» **Task instructions**: Print the records word for word, from the start of the records through the line that contains "pyautogui.click(x=792, y=140)".

» **The input**:
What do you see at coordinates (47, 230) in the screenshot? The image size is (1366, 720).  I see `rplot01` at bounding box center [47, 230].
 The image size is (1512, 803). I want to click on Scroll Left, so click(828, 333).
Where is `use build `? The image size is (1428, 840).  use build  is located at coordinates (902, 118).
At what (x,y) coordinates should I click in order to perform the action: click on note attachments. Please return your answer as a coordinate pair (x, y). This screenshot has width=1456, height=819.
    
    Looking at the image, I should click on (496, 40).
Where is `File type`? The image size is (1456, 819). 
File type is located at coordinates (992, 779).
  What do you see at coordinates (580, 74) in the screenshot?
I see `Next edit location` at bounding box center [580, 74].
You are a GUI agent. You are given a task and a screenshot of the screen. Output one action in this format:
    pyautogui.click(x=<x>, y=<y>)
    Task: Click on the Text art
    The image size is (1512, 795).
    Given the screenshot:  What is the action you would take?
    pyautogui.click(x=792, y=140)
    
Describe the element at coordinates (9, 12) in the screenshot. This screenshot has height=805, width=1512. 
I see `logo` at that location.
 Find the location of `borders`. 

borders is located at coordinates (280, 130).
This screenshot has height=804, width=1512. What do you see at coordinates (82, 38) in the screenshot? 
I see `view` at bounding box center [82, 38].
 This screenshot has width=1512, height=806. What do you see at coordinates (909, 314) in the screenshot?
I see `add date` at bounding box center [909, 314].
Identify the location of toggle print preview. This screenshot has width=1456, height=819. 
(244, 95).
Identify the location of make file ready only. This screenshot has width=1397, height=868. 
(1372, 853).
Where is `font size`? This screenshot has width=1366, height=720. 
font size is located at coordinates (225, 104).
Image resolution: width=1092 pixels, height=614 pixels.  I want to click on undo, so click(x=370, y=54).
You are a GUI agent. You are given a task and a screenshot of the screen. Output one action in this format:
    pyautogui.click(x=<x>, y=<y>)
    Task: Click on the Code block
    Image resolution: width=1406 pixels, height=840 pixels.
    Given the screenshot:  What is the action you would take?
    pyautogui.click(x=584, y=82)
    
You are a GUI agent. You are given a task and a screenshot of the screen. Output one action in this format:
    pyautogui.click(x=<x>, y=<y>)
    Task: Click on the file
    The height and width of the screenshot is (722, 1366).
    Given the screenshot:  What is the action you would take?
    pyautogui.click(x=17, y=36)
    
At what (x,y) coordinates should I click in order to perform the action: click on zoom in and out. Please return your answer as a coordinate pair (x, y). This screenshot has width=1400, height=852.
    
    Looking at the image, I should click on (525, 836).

» **Answer for the task**:
What do you see at coordinates (47, 230) in the screenshot? The image size is (1366, 720).  I see `rplot01` at bounding box center [47, 230].
 The image size is (1512, 803). I want to click on Scroll Left, so click(828, 333).
Where is `use build `? The image size is (1428, 840).  use build  is located at coordinates (902, 118).
At what (x,y) coordinates should I click in order to perform the action: click on note attachments. Please return your answer as a coordinate pair (x, y). This screenshot has width=1456, height=819.
    
    Looking at the image, I should click on (496, 40).
Where is `File type`? The image size is (1456, 819). 
File type is located at coordinates (992, 779).
  What do you see at coordinates (580, 74) in the screenshot?
I see `Next edit location` at bounding box center [580, 74].
You are a GUI agent. You are given a task and a screenshot of the screen. Output one action in this format:
    pyautogui.click(x=<x>, y=<y>)
    Task: Click on the Text art
    The image size is (1512, 795).
    Given the screenshot:  What is the action you would take?
    pyautogui.click(x=792, y=140)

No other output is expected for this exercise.